* _The problem_
Tally the lines of the data that include the word "Select" and state the total, nothing else.

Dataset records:
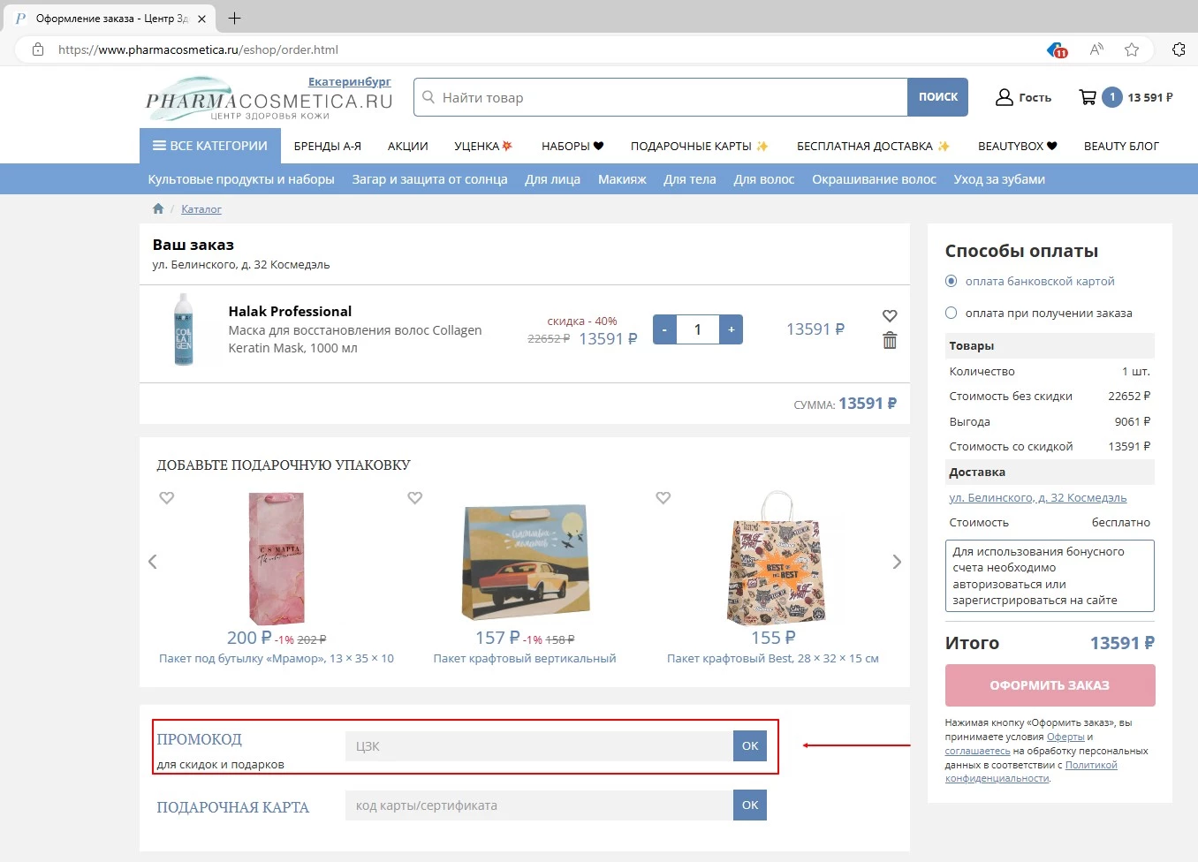Go to Для лица category
The height and width of the screenshot is (862, 1198).
(x=552, y=179)
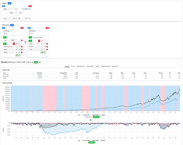This screenshot has height=145, width=183.
Task: Open the Trading Stats tab
Action: (115, 66)
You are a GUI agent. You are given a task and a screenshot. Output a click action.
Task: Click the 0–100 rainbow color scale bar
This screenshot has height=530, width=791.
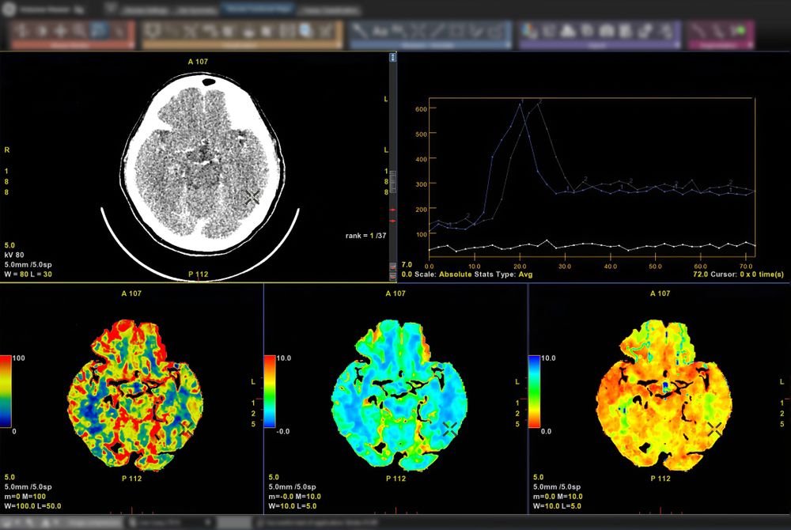(x=6, y=392)
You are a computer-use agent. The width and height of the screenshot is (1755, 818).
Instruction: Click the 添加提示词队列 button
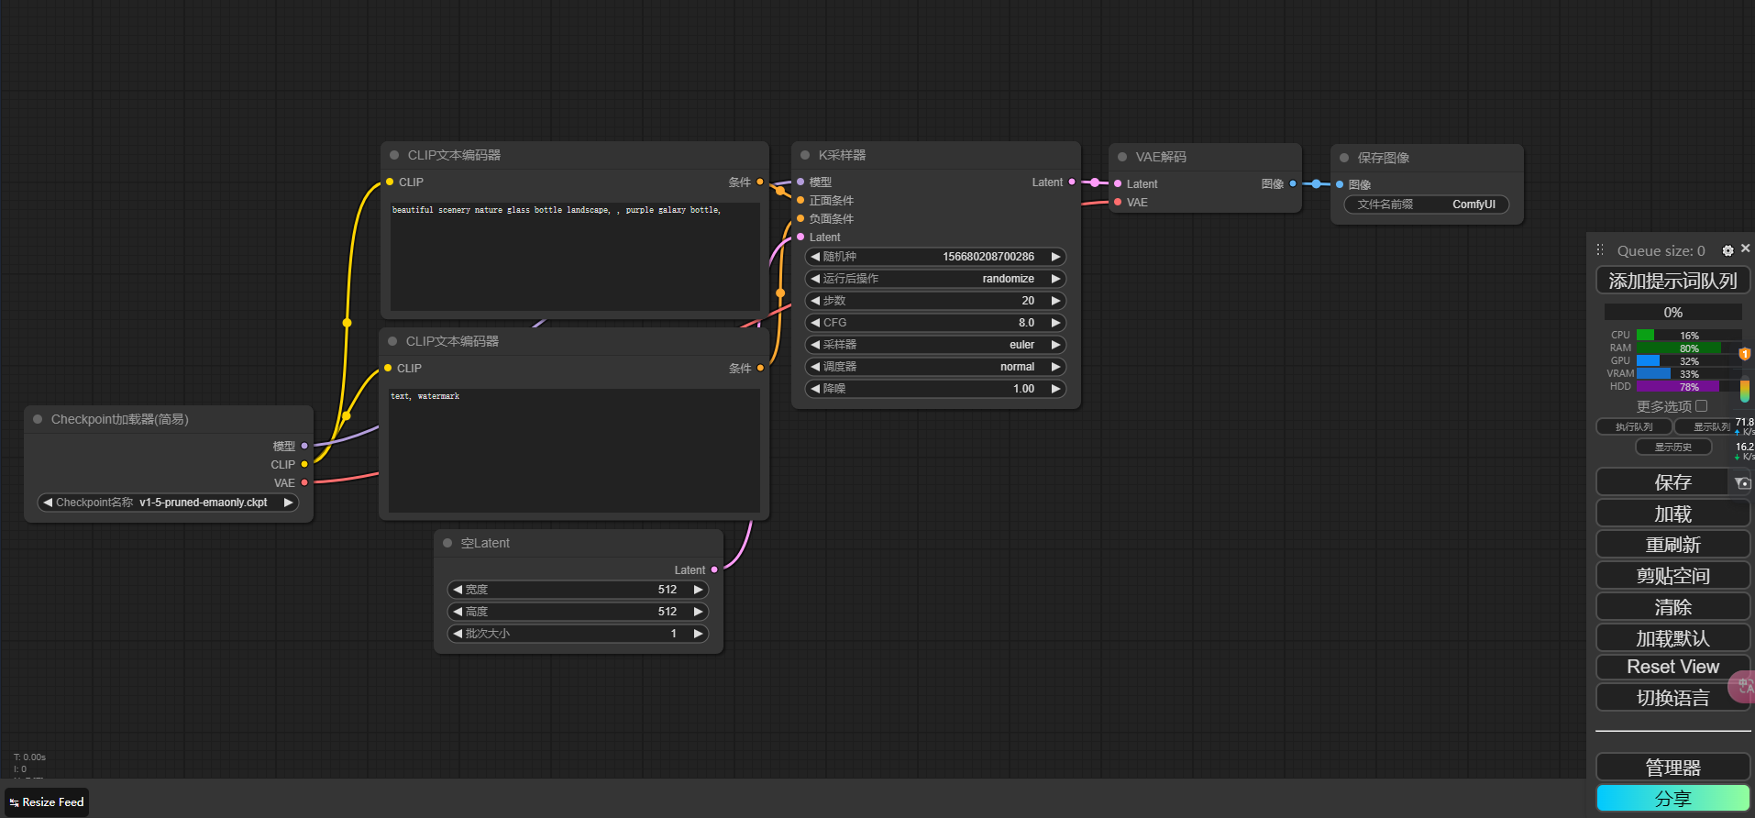coord(1672,281)
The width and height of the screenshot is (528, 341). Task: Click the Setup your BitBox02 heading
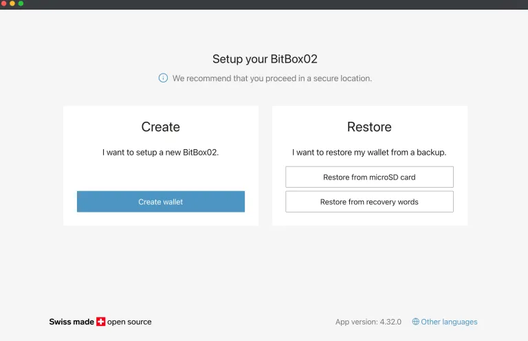265,59
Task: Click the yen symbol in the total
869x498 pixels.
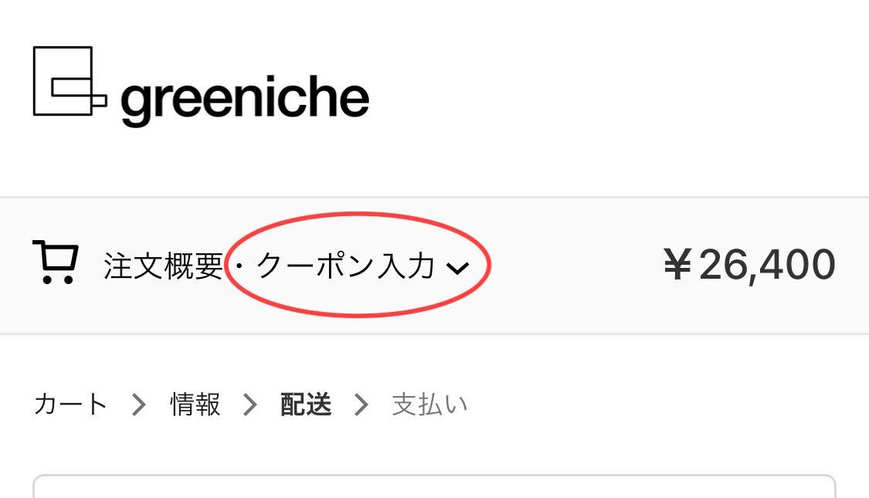Action: (x=677, y=266)
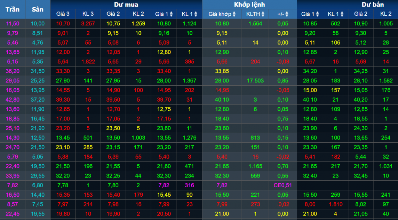Click the Dư mua group header
The image size is (398, 220).
point(126,5)
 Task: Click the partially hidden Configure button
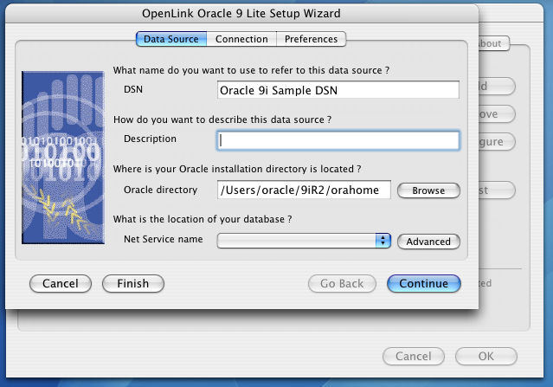pyautogui.click(x=497, y=142)
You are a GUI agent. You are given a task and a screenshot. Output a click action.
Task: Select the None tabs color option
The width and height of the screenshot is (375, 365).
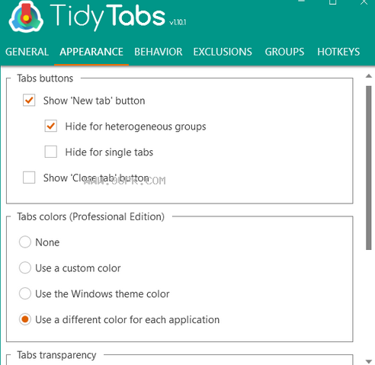coord(25,242)
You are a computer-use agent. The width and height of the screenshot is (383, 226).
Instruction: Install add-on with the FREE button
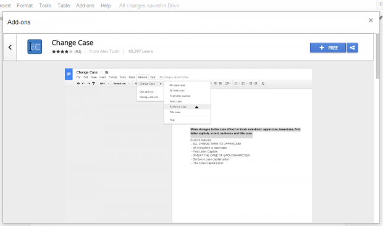(328, 48)
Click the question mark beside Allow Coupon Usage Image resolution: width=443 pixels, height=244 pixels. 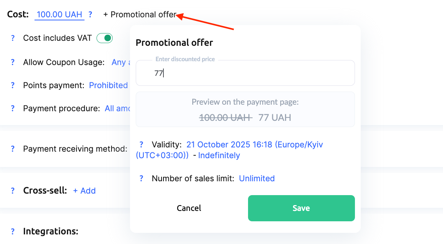13,62
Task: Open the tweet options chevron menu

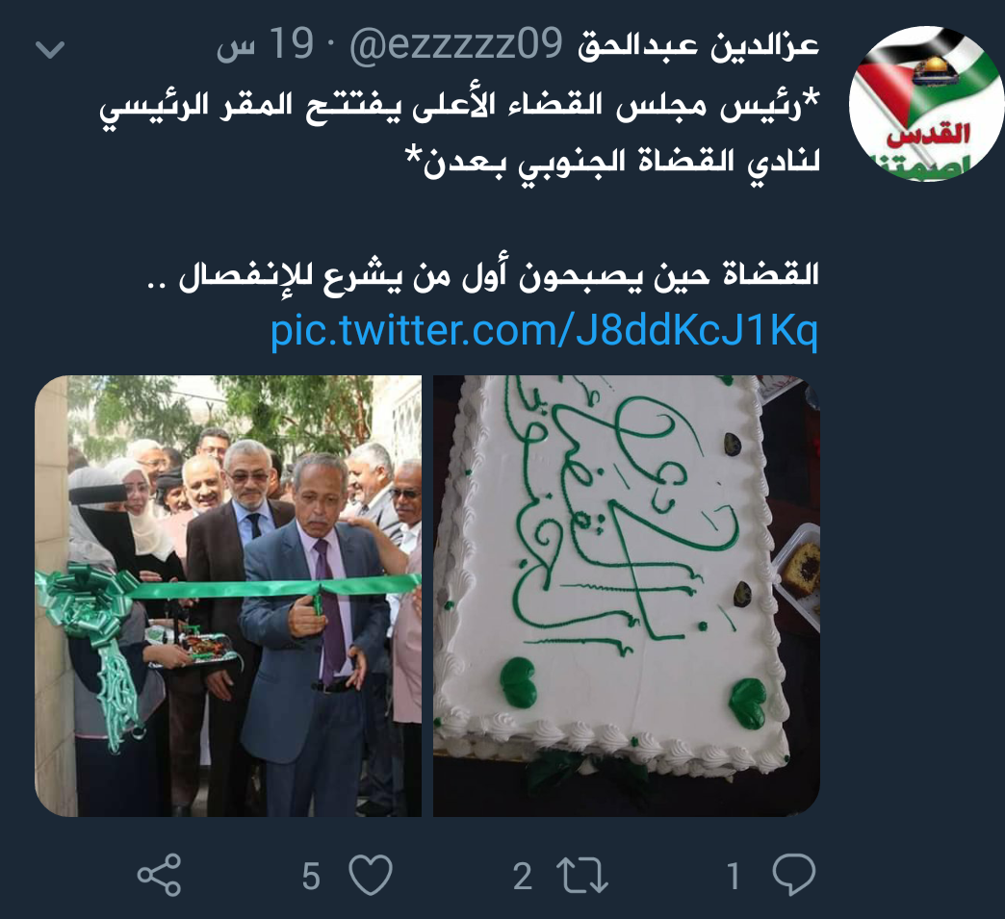Action: [50, 49]
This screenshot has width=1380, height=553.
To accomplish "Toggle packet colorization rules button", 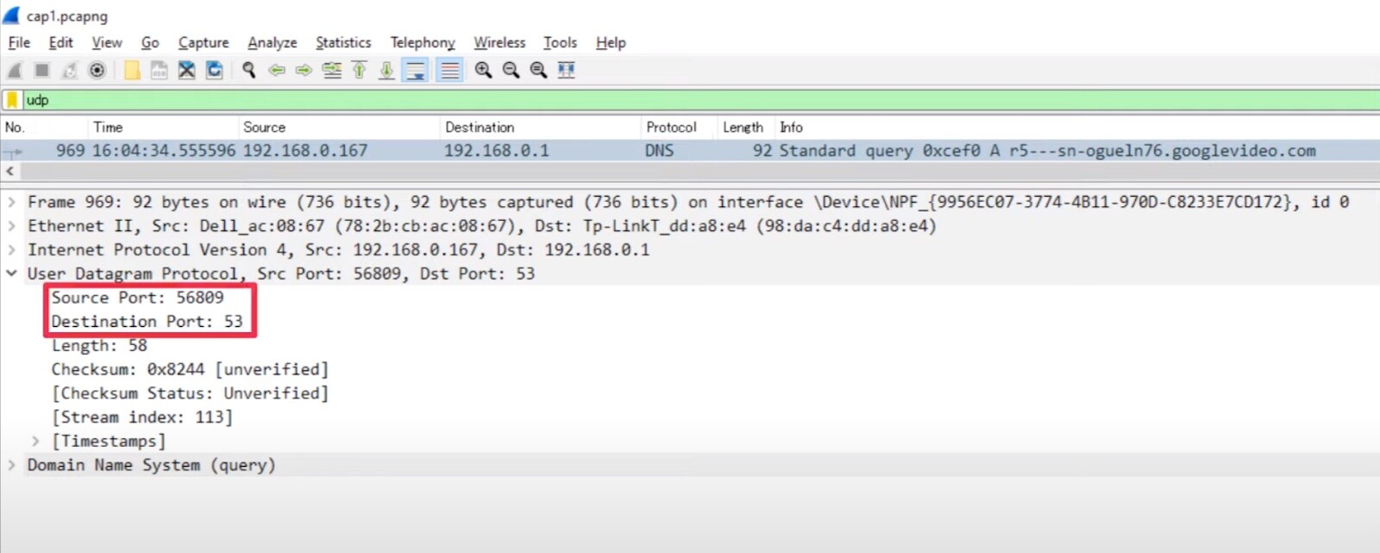I will tap(449, 71).
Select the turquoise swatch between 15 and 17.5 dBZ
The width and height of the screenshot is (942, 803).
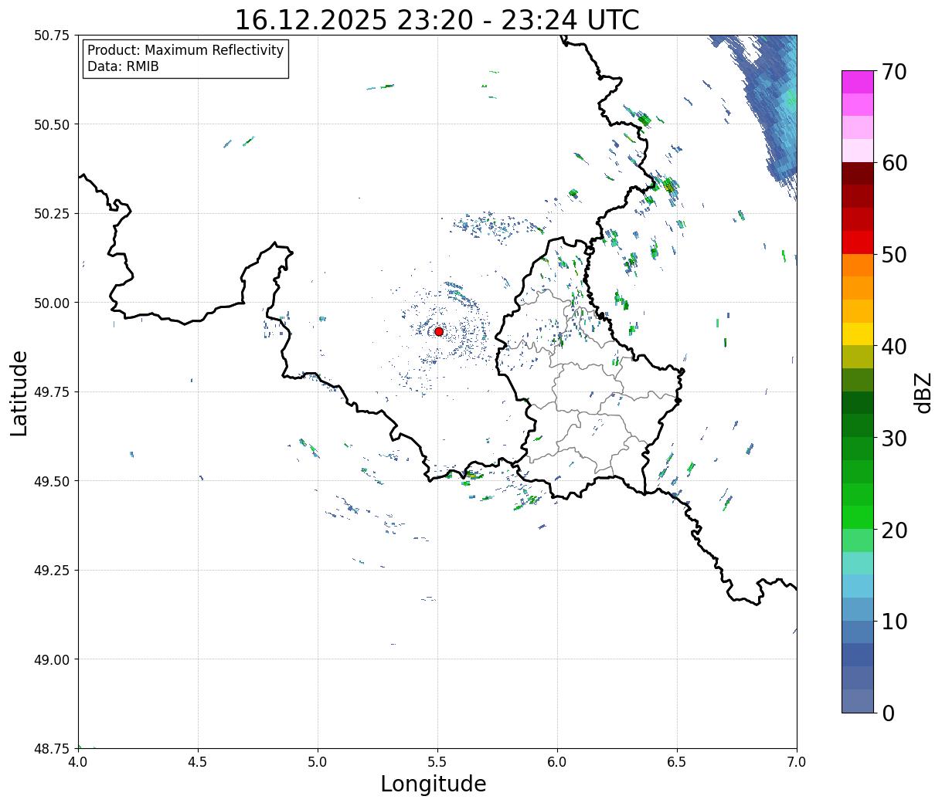tap(857, 563)
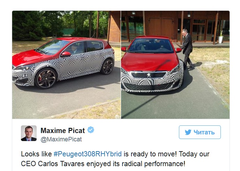Image resolution: width=240 pixels, height=171 pixels.
Task: Click the tweet text mentioning CEO Carlos Tavares
Action: point(115,159)
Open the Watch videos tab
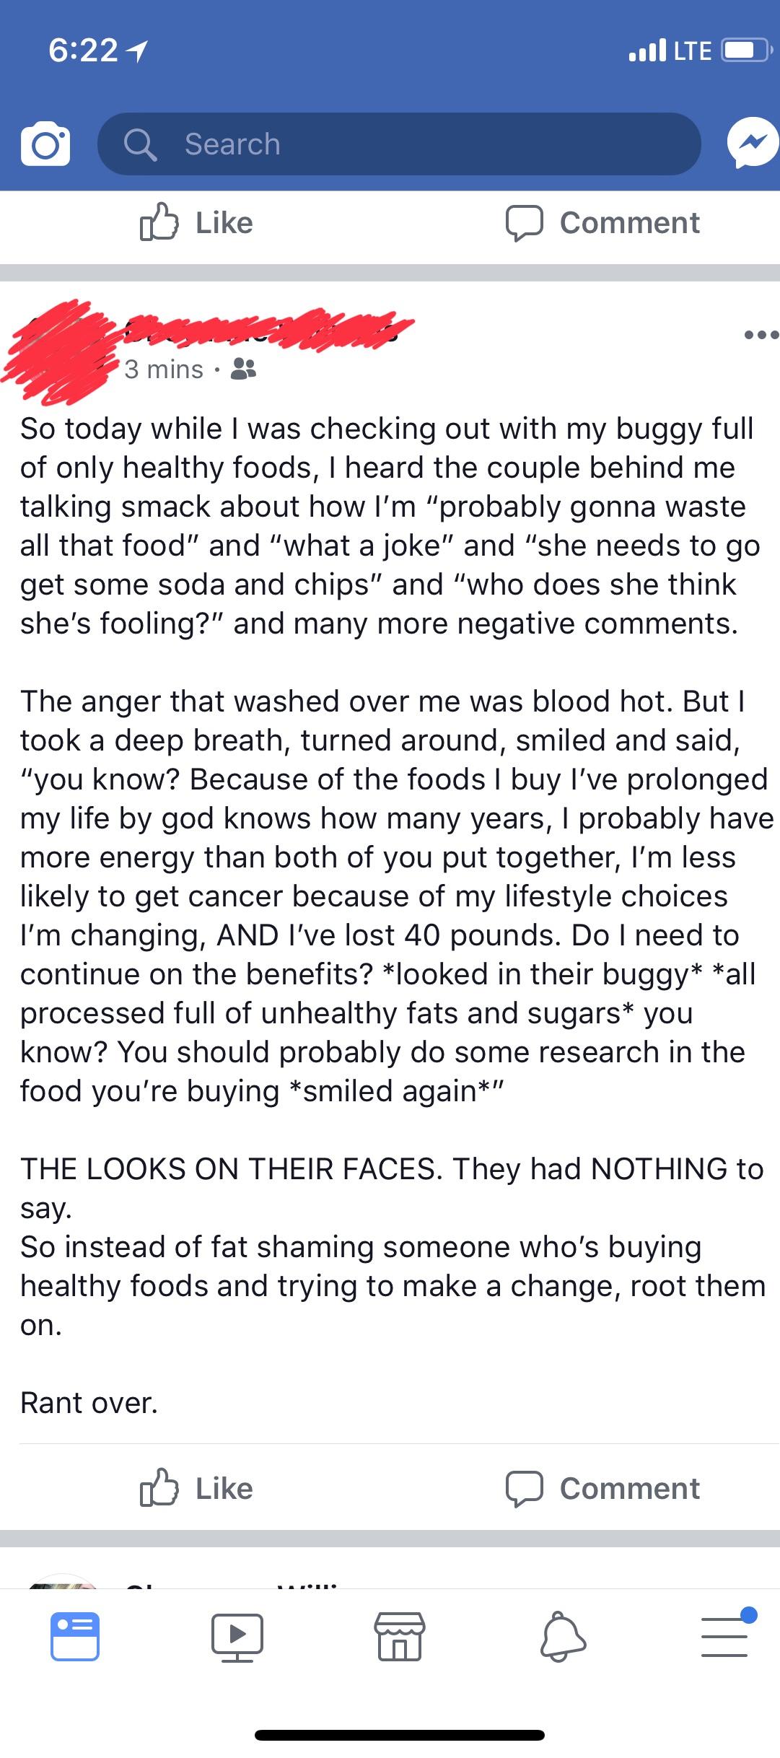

* _Response to this task_
2